What is being asked:
Output only the line that contains "The image size is (1280, 720)." and the lines after it, all verbatim, through the last one below.

*** Provided data Section Begins ***

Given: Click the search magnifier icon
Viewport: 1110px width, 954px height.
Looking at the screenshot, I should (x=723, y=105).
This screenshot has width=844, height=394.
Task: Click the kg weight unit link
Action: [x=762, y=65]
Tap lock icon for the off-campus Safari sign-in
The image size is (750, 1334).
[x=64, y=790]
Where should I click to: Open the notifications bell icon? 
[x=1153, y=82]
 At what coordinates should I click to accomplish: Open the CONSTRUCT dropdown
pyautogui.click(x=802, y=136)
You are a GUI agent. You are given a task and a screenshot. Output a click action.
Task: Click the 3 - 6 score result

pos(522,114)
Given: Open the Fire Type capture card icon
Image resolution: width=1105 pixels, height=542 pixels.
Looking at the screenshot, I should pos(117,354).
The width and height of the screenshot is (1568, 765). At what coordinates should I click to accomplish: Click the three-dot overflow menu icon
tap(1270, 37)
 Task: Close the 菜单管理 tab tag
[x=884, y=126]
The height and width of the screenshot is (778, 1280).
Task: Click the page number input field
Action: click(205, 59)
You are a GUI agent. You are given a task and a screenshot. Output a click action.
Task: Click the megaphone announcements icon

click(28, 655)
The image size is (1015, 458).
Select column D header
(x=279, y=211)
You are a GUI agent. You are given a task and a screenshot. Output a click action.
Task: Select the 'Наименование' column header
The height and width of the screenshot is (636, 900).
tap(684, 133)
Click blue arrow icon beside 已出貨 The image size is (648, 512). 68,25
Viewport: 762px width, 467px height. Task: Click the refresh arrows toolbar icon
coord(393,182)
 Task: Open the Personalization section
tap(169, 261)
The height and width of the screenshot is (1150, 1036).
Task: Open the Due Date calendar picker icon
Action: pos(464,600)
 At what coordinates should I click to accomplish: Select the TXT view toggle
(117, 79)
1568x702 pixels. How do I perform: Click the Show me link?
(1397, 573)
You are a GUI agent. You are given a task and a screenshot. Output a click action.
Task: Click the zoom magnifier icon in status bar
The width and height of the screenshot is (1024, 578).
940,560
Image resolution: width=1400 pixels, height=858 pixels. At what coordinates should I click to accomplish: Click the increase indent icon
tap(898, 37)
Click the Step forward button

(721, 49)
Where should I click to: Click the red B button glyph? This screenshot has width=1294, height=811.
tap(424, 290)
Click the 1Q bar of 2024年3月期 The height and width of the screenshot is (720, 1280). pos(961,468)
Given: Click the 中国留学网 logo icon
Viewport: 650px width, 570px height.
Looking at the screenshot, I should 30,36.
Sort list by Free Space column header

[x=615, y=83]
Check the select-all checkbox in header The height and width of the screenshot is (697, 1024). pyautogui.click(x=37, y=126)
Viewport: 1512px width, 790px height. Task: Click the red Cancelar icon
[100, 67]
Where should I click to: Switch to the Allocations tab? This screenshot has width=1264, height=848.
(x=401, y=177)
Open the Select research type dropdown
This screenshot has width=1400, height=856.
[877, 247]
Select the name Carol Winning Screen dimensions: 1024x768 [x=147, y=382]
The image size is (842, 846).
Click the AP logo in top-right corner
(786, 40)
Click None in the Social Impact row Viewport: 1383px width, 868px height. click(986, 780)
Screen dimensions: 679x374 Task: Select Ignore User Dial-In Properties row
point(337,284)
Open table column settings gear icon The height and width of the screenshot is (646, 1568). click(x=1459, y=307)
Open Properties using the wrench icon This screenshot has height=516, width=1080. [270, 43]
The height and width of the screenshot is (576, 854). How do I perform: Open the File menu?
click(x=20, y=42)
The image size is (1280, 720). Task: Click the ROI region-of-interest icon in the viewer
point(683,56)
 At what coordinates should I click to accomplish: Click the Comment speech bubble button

*** Provided data Section Ends ***

Completed exercise:
The image size is (1280, 720). Task: Click the ROI region-of-interest icon in the viewer
point(683,56)
 At what coordinates should I click to accomplish: Click the Comment speech bubble button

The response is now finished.